La animadversión hombre-lobo tiene, sin duda, hondas raíces. En la cultura humana postneolítica el lobo encarna la maldad, el ser sanguinario que mata por placer. Basta recordar los cuentos de «Caperucita roja», o «Los tres cerditos». Pero, ¿qué hay de cierto en tales asertos? ¿Es verdad que el lobo mata por encima de sus necesidades? ¿Es posible la convivencia pacífica entre el hombre y el lobo?. Este artículo va a tratar de responder a estas preguntas.
El Pleisotoceno
Durante el Pleistoceno, la región Holártica (Eurasia y Norteamérica) debió de ser un paraíso animal. En los bosques prosperaban ciervos, gamos, jabalíes, corzos y otros herbívoros, mientras que en las llanuras abundaban caballos salvajes, bisontes y antílopes. Toda esta gran fuente de proteínas estaba a disposición de los depredadores, entre los que destacaban dos cazadores sociales, fuertemente jerarquizados, inteligentes y capaces de capturar, gracias a la colaboración de varios miembros del grupo, desde el pequeño conejo hasta el gran alce. Estas dos especies eran el lobo y el hombre paleolítico.
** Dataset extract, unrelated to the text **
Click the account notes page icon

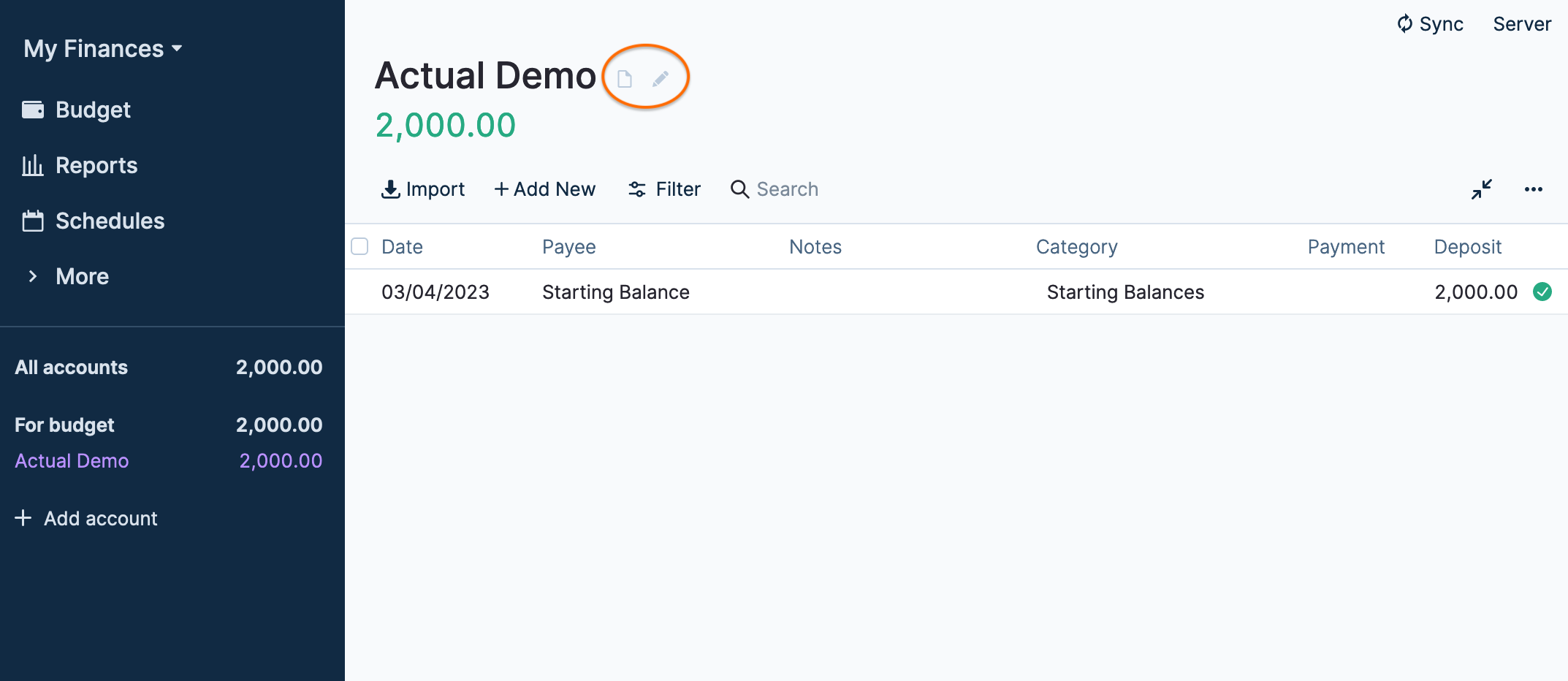click(624, 79)
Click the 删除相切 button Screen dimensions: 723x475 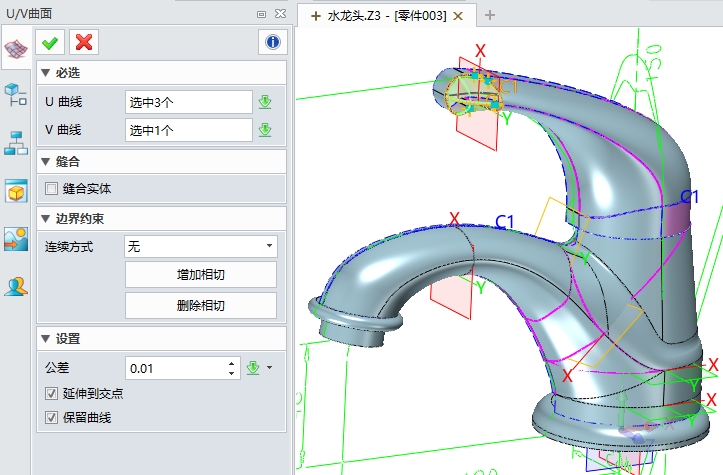pos(200,305)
El aquel tiempo no se puede considerar que existiera una competencia muy marcada. Por un lado, la población humana no era excesiva y, por otro, había abundancia de presas. Es un hecho constatado que las culturas basadas en la caza y recolección, como los indios nativos de Norteamérica, carecen de la fobia antilobo.
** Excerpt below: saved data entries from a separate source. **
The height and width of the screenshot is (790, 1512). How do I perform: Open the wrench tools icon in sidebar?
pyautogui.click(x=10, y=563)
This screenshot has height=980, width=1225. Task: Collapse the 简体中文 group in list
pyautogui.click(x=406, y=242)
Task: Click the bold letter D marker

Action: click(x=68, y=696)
La revolución del Neolítico
Al final de la glaciación de Würm (Wisconsin para Norteamérica), debido a las duras condiciones climatológicas y a la presión cinegética, muchas especies se habían extinguido o habían visto reducidos sus efectivos. Era el caso de los gamos y muflones en Europa y de los caballos salvajes en el Nuevo Mundo.
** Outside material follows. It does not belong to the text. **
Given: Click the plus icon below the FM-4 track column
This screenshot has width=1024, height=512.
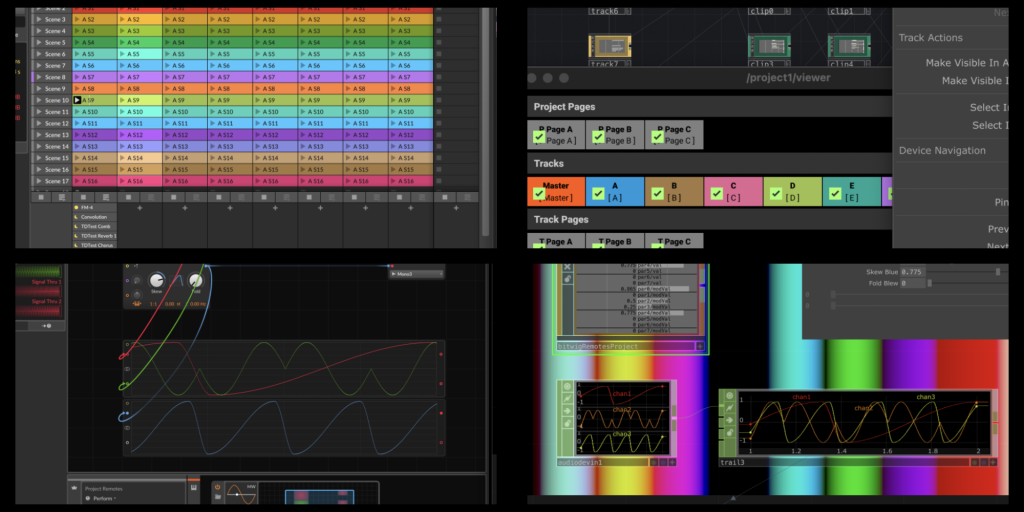Looking at the screenshot, I should 139,209.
La revolución del Neolítico, que se originó en el creciente fértil, entre el Eúfrates y el Tigris, conlleva un importantísimo cambio en la mentalidad humana. El hombre pasa de ser cazador y recolector a agricultor y ganadero, y nace en él el concepto de propiedad. Hasta entonces, la presa sólo era de quien la cazaba, pero a partir de ahora el hombre considera suyos los animales que va consiguiendo domesticar: perros, cabras, ovejas, caballos, ganado vacuno y porcino, principalmente.
Al mismo tiempo, se talan los bosques primigenios para conseguir más tierras de cultivo para alimentar a la creciente población. Ello conlleva a la rarefacción de las presas naturales del lobo, que todavía permanece en este ecosistema antropógeno. ¿Qué tiene que hacer el lobo para encontrar su sustento si ya no tiene gamos, jabalíes o ciervos? Depredar sobre ovejas, cabras y otros animales domésticos, es decir, enfrentarse con el hombre. Aquí es donde radica, sin duda, el conflicto entre el hombre y el lobo y, mientras no se solvente de alguna manera, seguirá habiendo esta guerra hombre-lobo.
Guerra al lobo
En el mundo humanizado, el lobo es un vulgar salteador de caminos, un proscrito al que se le ha declarado guerra a muerte. Ciertamente, el agricultor o el ganadero defienden sus legítimos intereses, pero los lobos ya no encuentran un lugar tranquilo donde traer al mundo a sus pequeños. Los adultos precisan de poco más de un kilo de carne diario para sobrevivir, pero el hombre no les da esa carne. Se han llevado a cabo incontroladas campañas de envenenamiento, frecuentes batidas de caza y se han sembrado los campos de cepos, que destrozan la extremidad y mutilan al animal, cuando no lo matan.